Pauline Jones

Dublin Core

Title

Pauline Jones

Description

Pauline Jones was born on February 4, 1912 in Emmot Arkansas. She had three siblings and just four years of formal schooling. At age thirteen, Jones was married to a man 32 years her senior. The details surrounding her marriage are unavailable but it was possibly an unstable relationship because Jones told correctional authorities in California that she would “separate quite often and go back” to him, until she finally divorced him in 1929. Two years earlier, Jones was arrested in Hot Springs, Arkansas for larceny—the first of many encounters with law enforcement—the singular constant in a life marked by instability.

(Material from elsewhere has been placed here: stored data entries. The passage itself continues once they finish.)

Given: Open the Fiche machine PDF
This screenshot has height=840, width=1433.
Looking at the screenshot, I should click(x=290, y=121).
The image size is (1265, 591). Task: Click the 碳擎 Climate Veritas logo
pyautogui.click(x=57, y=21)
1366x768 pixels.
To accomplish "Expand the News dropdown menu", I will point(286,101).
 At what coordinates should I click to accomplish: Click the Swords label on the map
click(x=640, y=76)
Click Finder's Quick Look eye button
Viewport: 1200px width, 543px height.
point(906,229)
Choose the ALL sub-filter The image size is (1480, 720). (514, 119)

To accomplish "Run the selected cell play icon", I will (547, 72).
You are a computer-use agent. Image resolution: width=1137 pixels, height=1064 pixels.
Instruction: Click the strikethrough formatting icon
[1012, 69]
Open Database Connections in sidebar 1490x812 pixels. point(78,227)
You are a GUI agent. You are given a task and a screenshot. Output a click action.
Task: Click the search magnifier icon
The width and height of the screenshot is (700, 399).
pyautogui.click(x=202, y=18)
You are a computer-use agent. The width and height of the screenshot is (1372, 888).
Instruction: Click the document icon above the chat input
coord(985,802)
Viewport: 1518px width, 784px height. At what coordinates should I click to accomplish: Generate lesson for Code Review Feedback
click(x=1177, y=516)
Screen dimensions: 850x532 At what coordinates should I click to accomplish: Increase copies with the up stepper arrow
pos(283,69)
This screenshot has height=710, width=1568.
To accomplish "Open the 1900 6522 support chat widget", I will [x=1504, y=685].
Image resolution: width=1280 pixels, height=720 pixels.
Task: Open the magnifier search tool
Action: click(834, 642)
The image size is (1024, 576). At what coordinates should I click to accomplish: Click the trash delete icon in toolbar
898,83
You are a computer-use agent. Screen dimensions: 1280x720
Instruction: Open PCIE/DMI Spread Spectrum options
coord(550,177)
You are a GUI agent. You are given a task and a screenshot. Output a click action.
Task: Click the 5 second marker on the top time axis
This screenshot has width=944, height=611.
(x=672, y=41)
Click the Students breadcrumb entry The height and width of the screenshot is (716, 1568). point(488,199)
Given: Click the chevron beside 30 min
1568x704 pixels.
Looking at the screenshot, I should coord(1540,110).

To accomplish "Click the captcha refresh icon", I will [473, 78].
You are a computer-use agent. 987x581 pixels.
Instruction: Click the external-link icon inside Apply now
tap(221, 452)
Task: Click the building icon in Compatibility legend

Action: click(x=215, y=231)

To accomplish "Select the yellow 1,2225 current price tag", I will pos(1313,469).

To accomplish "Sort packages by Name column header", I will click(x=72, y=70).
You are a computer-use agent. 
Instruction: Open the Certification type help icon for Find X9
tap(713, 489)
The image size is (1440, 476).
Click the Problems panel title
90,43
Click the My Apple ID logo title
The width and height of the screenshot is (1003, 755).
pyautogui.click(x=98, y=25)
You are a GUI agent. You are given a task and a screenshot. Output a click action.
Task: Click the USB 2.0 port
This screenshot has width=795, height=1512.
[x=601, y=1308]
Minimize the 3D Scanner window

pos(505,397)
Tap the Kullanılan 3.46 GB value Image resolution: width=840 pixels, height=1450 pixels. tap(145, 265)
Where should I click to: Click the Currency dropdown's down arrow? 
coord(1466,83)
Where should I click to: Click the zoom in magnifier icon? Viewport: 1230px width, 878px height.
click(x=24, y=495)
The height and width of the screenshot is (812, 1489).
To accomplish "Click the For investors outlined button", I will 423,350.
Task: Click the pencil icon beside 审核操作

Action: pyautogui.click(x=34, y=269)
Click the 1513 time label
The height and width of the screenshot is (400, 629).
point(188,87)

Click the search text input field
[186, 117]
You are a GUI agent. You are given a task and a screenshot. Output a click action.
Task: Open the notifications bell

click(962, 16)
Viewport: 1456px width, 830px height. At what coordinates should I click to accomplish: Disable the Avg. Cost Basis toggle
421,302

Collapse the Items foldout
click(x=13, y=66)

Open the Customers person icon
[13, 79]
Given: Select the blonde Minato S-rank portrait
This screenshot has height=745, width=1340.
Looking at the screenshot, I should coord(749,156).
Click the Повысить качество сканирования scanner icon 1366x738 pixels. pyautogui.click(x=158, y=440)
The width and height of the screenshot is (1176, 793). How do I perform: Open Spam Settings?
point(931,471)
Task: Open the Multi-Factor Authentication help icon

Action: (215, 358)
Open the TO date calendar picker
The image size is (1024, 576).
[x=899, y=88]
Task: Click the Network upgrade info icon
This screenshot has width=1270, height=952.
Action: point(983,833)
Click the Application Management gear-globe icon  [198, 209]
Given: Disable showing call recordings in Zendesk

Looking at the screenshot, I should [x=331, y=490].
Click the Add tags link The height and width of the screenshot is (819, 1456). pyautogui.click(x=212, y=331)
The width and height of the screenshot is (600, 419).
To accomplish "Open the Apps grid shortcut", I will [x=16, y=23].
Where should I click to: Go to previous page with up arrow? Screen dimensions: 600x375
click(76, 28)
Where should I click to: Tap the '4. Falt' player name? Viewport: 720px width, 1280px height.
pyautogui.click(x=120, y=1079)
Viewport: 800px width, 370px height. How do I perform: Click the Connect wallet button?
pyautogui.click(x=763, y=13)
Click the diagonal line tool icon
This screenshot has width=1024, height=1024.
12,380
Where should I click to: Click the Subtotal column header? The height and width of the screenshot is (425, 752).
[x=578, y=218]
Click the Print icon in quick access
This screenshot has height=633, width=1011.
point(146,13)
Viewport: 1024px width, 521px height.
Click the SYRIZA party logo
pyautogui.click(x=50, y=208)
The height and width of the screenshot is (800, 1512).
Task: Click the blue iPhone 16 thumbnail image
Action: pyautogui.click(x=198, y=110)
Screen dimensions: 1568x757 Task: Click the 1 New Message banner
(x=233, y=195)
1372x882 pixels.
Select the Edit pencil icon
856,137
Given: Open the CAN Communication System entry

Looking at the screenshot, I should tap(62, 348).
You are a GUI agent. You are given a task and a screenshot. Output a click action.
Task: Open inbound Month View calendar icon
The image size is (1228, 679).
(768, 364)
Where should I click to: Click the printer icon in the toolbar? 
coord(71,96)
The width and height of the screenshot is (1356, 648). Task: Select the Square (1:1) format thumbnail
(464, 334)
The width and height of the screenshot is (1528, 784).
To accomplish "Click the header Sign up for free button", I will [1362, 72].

It is unclear why or how Pauline Jones left Arkansas, but by 1929 she was seventeen years old and living alone in Los Angeles. She supported herself by working as both a maid and waitress. Jones had frequent minor encounters with Los Angeles police. She had a drunkenness charge in June of 1929 and two counts of assault with a deadly weapon with intent to commit murder in May of 1930. Despite her record of run-ins with police in Hot Springs and Los Angeles, Jones’s conversations with psychiatrists in Tehachapi Prison suggest that she frequently felt harassed and victimized when she was out on the street, revealing that she “bought [a] pocket knife for protection. She said she was frequently accosted on her way home from the restaurant at night.”

On the night of May 19, 1930, a white man named Charles Riding, who frequented Jones’s restaurant offered her a ride home after her shift. She accepted. Riding took Pauline Jones to his apartment on 904 Wall Street and was “forcing her to commit a sensuous act upon him which she refused,” causing them to fight. Jones told authorities “because of his insistence and in order to protect himself, she inflicted some knife wounds upon him.” Charles Riding died ten days later.
Before his death, Riding managed to have his version of the night’s events documented by police, lawyers, and Los Angeles Times reporters. In this rendition, Pauline Jones was not a waitress accepting a ride home at the end of her shift, but a “negress prostitute” whom Riding took to his room for “immoral purposes.” When she tried to rob him of “between forty and sixty dollars,” Riding defended himself, provoking the stabbing. Riding’s neighbors reported to the police and LA Times reporters that when Jones fled the apartment, Riding “staggered into the hallway and shouted that he had been robbed.”

Pauline had a different story to tell. Maintaining her innocence and necessity of self-protection, Jones originally pleaded not guilty. However, under the advice of her legal counsel, she changed her plea to guilty. In entering her plea change, her lawyer urged the court to remember that Jones was just a girl, “I have nothing to say further than that the girl is 18 years old, I understand, or under 19.” The judge reduced Jones’s charge from murder to manslaughter, and sentenced her to 10 years at Tehachapi prison, Southern California’s women’s correctional facility.

At Tehachapi, the psychiatric staff classified Pauline as “psychopathic inferior with moron intelligence and poor adjustment prospects”, but also noted how she was “cooperative and want[ed] to rehabilitate self.” Jones’s time at Tehachapi was just as arduous as her life outside of prison. She received frequent punishment for minor conflicts with other inmates and insubordinate behavior toward prison authorities. In January of 1931, Jones was sent to the “Dungeon” for eight days for “provoking quarrel and fighting, and sent to solitary confinement twice (in 1932 and 1933) for three to five days for “extreme insolence” and vulgar language towards officers. Jones was up for parole and denied twice while in Tehachapi, perhaps due to her record of punishment.

Yet one of Jones’s former employers, Mrs. Allen C. Taylor wrote a letter on her behalf requesting her early release. Mrs. Taylor was experiencing health issues, and expressed a desire for domestic help: “I would be very glad to help her and would like very much to have her back in my employ.” Pauline Jones’s correctional records indicate that she had steady parole employment with sporadic instances of communication and transportation issues. However this stability was short lived. On December 2, 1946, Pauline Jones was back in custody at the Newton Street Los Angeles Police Station for assault with a deadly weapon and drunkenness.